══ SUPPLIED INFORMATION ══

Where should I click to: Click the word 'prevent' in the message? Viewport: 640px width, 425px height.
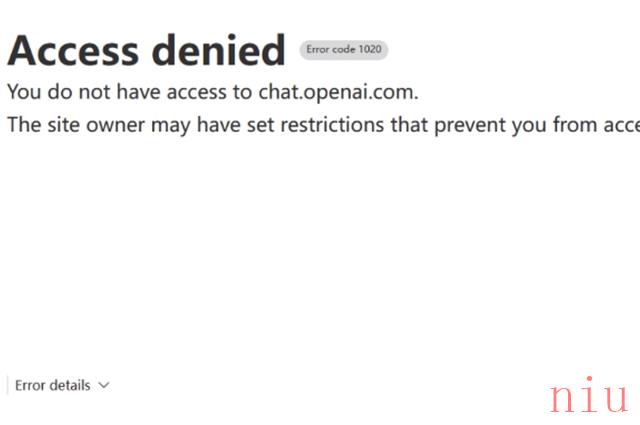[469, 125]
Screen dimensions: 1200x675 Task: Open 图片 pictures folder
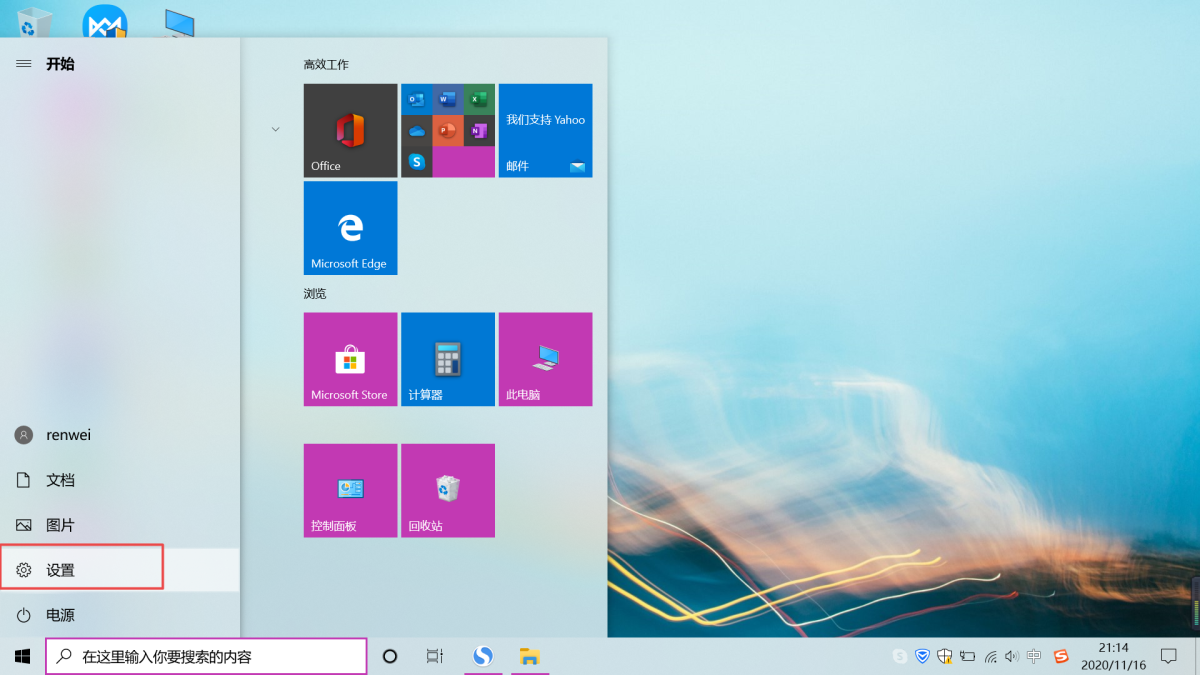(60, 525)
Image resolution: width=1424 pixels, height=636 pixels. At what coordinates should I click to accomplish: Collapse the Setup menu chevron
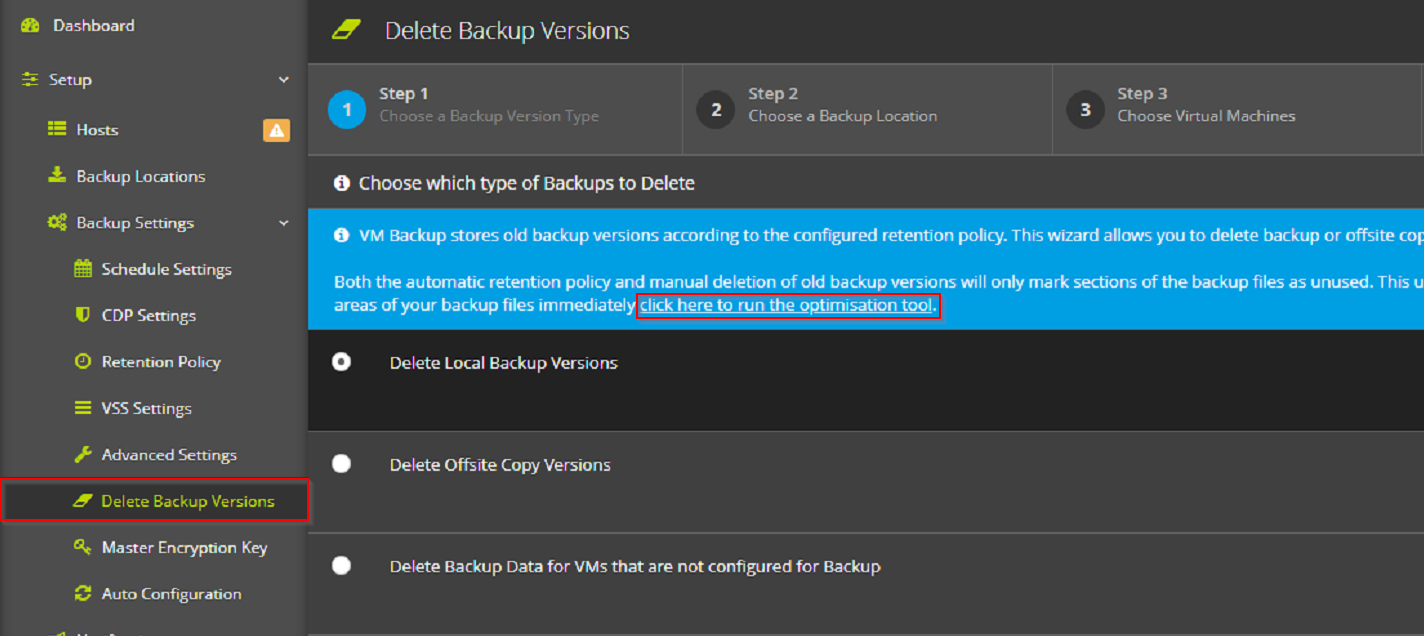click(x=284, y=80)
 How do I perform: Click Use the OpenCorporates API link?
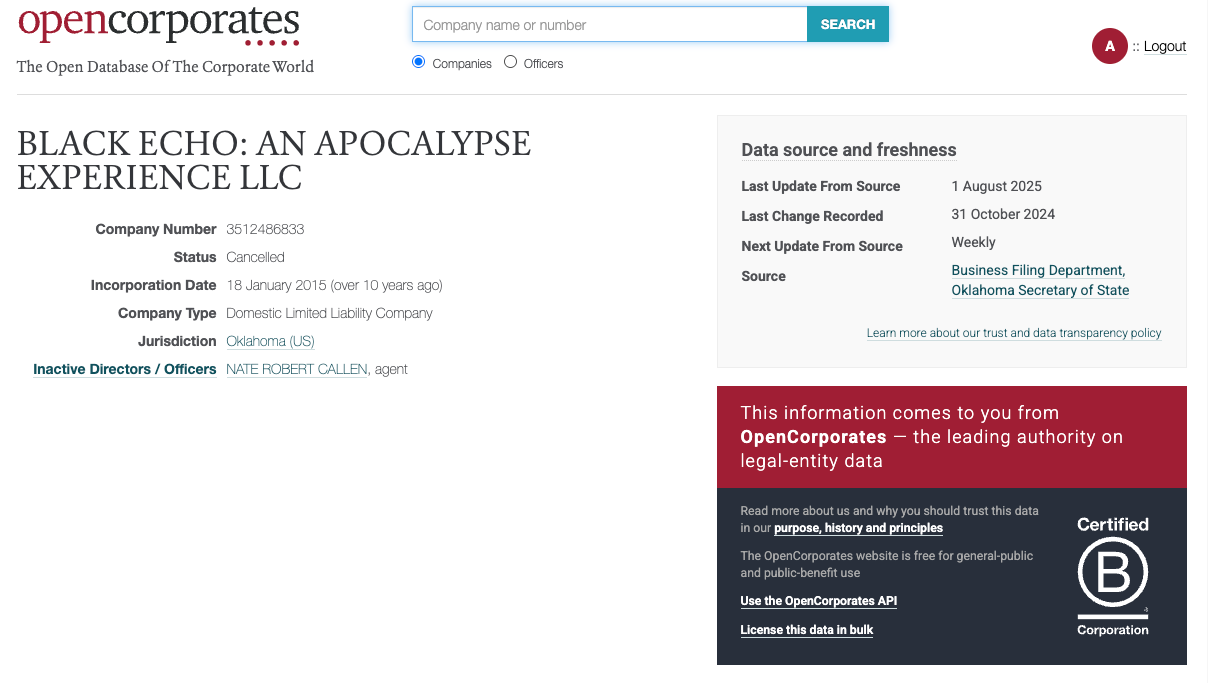pos(818,601)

═══

TASK GOAL - Drop the pictures and set down the data above exactly.

RESPONSE BELOW -
Where should I click to: Click the word 'prevent' in the message? Viewport: 640px width, 425px height.
[469, 125]
Screen dimensions: 1200x675 Task: Open 图片 pictures folder
(60, 525)
Image resolution: width=1424 pixels, height=636 pixels. At what coordinates should I click to accomplish: Collapse the Setup menu chevron
click(x=284, y=80)
 How do I perform: Click Use the OpenCorporates API link?
pos(818,601)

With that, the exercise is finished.